╔══
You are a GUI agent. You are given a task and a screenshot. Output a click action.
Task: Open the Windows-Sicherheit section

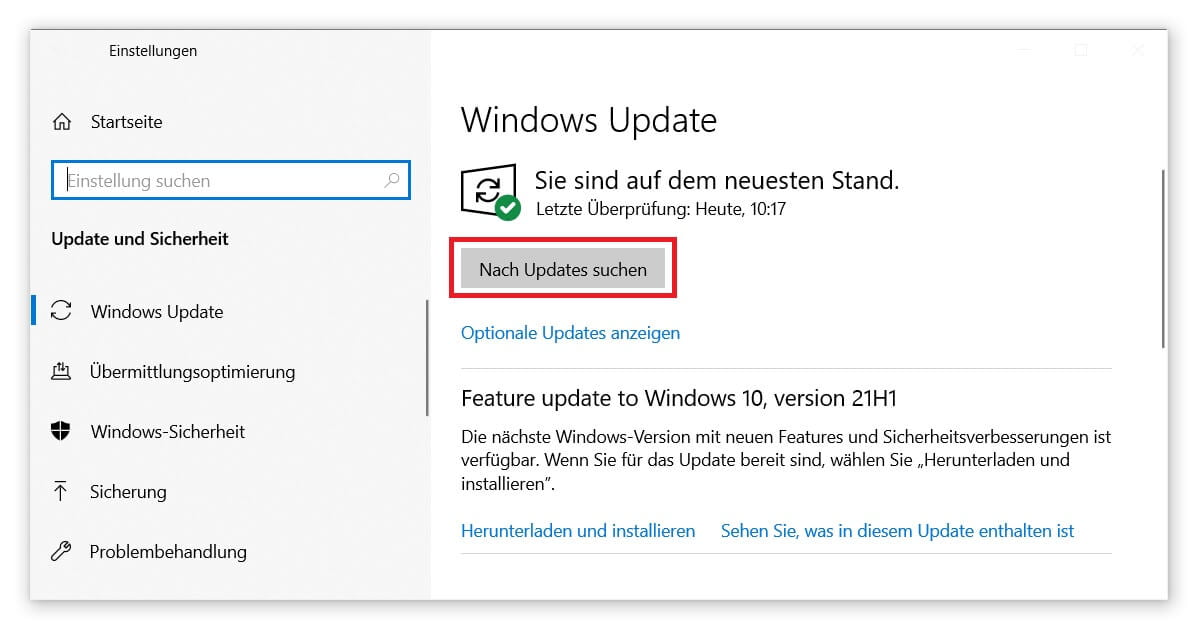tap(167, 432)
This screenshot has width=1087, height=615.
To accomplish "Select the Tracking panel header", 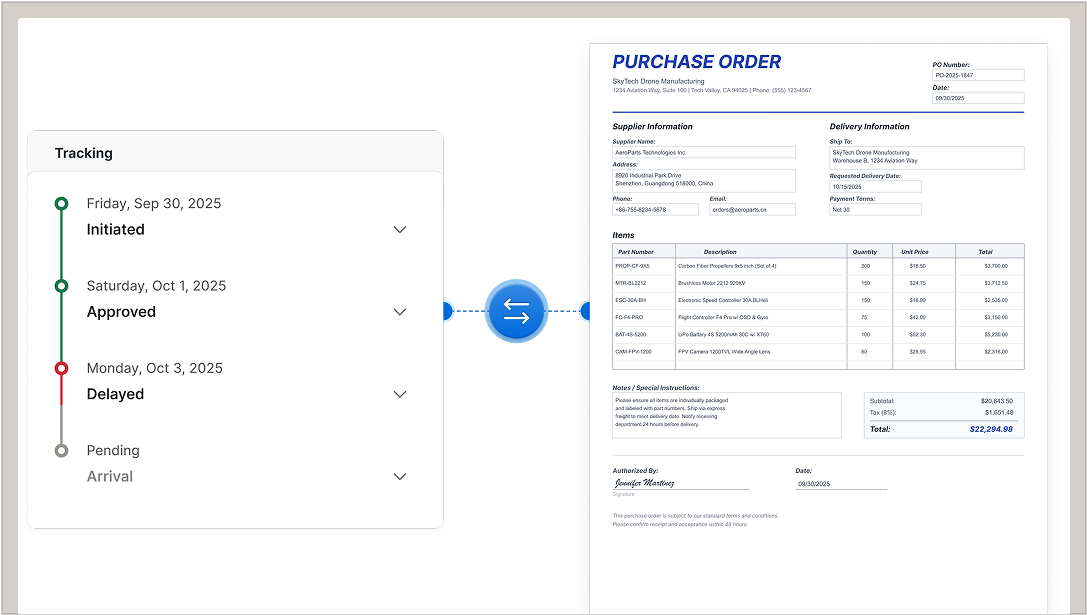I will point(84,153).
╚══
## PROBLEM DESCRIPTION
Extract each line from the entries above that contains the string "screenshot", and list those lines verbatim.

## EXERCISE RESULT
You are a GUI agent. You are given a task and a screenshot. Output a click action.
This screenshot has width=1087, height=615.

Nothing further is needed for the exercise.